I was drawn to this cluster by Dreyer's description which mentioned that it contained a ruby star. Always liking carbon stars and other very red stars I had to view it at the first opportunity. When I did I found it contained two bright orange stars and a third fainter one but I never did see the ruby star Dreyer mentions. Still, it is a great cluster visually due to the color contrast of those giant K stars standing in contrast to the blue A and B stars it contains.
It was discovered by William Herschel on October 14. 1787. My entry from the original H400 program using my 10" f/5 at up to 100x on a fair-but humid night on June 14, 1985 reads: "Small, round cluster circled three-quarters of the way around by bright stars. How could it be called "sparse" when it is such a small tight cluster. It's not condensed but isn't sparse!" By now if you've been reading through my site you are seeing a lot of May 1985 and later entries all saying humid. This is because I was working from my old cabin on the lake. I had to set up right along the shore. Down there it is always very humid. My observatory is on a very different part of the lake, atop a hill with the telescope over 60 feet above the lake and about 130 feet back from it. While it can be humid here as well It doesn't have the water vapor that rises from the lake giving near 100% humidity and ground fog. I'm now usually above that now.

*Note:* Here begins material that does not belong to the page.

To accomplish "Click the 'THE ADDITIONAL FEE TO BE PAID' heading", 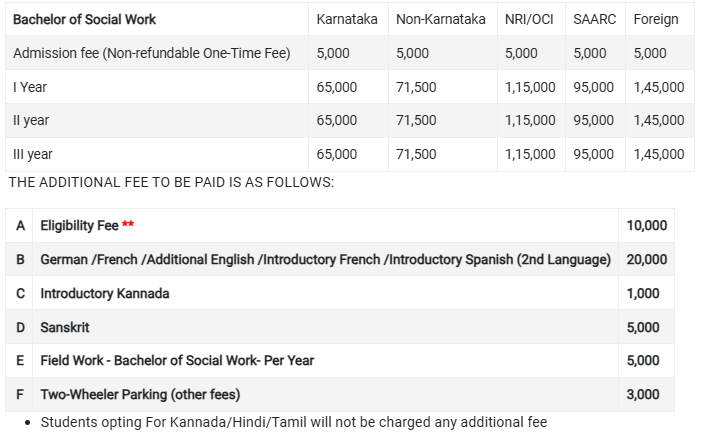I will (171, 182).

Clusters need the very best nights for seeing as otherwise the stars just look lousy. I hate to "waste" a good night of seeing on just stars but when it's one of your favorite visual clusters you do so. Though I cheated and only used one 10 minute shot for each color channel. When there are no faint fuzzies you can get away with that. Oddly when I put it together the color was so strong I had to turn it down. Usually, I have to boost the color, especially of clusters. Not this time. I don't know why this turned out so differently as I didn't process it any differently.
Sorry, no faint fuzzies in the background. Just too much dust and gas in ours to let me see anything beyond. The image was taken September 17, 2009. I'm not gaining on my backlog.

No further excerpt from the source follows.